Whatever my issues with this exhibit, which, while interesting, did not achieve any of the depth or breadth of knowledge OR commentary that, say, Interwoven Globe or Global Fashion Capitals did (am I a museum exhibit snob? OBVIOUSLY. What, this your first time here?) I can’t say it didn’t stick to my consciousness, especially living here in India, the land of fabric, where the idea of clothing and textile exchange has been reflected and refracted and remade and reused and absorbed and rediscovered and rejected. The sari is a political garment, don’t let anyone tell you it isn’t, and the clothing that people, women, really, wear here in India has a moral and social consequence. One could, of course, argue that this is the case everywhere, but I have yet to visit a place where it is so visible, so much a part of daily life, and yet so rarely discussed. Indian women know what to wear in which location, what keeps them safe, of course, nothing really keeps anyone safe, in the end, but perhaps what gives the illusion of safety, of appropriateness, of invisibility, which is of course the only safety any of us can try and bank on, that if we are not seen we will not be hurt. Adding the layer of physical security on top of layers of history only makes textile and clothing here all the heavier, despite the lighter weaves.

There are a thousand and one opinions about appropriation in art, but I would argue that when it comes to clothing, the history of the world can be written in a garment, and often is. Global garments stretch far back into history, and perhaps there are those who see me, in my ikat fit and flair dresses, stitching up block printed fabrics into 1950’s patterns, as an appropriator of the worst kind, but I would say it’s homage, not theft. Of course, Picasso tells us, “Bad artists copy, good artists steal”, but maybe that’s the problem, there, maybe if we acknowledge that we are borrowers, and lenders, the accusation of theft and desecration wont hang so heavy over art and art making. Polonius gave a lot of bad advice as well as good, perhaps we should throw that one away, and make things that proudly say, I borrow from here, I’m using this, but I promise I’m not the only one, you can have it back when I’m done, or better yet, there is more than enough to share. Is culture a finite resource? I hope not. I might be using up too much.

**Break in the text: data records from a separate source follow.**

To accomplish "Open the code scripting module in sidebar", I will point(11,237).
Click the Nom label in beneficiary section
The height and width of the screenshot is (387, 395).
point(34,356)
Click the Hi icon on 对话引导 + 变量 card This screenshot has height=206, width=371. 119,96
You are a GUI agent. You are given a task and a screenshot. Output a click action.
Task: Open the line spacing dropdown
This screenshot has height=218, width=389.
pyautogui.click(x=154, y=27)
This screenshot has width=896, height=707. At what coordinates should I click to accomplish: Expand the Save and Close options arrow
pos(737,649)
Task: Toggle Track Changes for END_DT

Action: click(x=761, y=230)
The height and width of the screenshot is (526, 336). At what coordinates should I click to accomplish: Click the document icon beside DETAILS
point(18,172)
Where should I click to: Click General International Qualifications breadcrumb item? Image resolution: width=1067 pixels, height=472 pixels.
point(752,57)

When I saw Colette Pattern’s new pattern release, Prudence, I couldn’t help but think both of China Through the Looking Glass (I mean, see a think THREE TIMES it’s going to live in you, you know what I mean?) as well as much smaller but lovingly curated show at MOCA, Shanghai Glamour. I have always loved the way a qipao, or cheongsam, looks, but have never worn one, partially through a fear that I would be a little appropriative or costumey, and partially because I hadn’t found one that worked with my, er, frame. This show, Shanghai Glamour, in fact demonstrates part of my very point, which is, that the qipao as it exists today is an amalgamation of East and West, it is history in a garment, it represents a traditional shape that has been altered through Western-influenced tailoring to create a unique garment that evolved and changed over time. Take a look at Suzy Wong:

 

Chinese silk, traditional idea, with a bullet bra and darts for days. Nothing we do is new, is it?

Back to Colette. The dress reminded me both of the qipao, hey, we call it a MANDARIN collar for a reason, remember, and also 1940’s Western styles echoing Chinese influence in Western shapes:

 

 

And I knew I had to have it. And I love it, I do, because somehow the confluence of vintage glamour and Asian influence just, sort of, I don’t know, speaks to my life, I guess?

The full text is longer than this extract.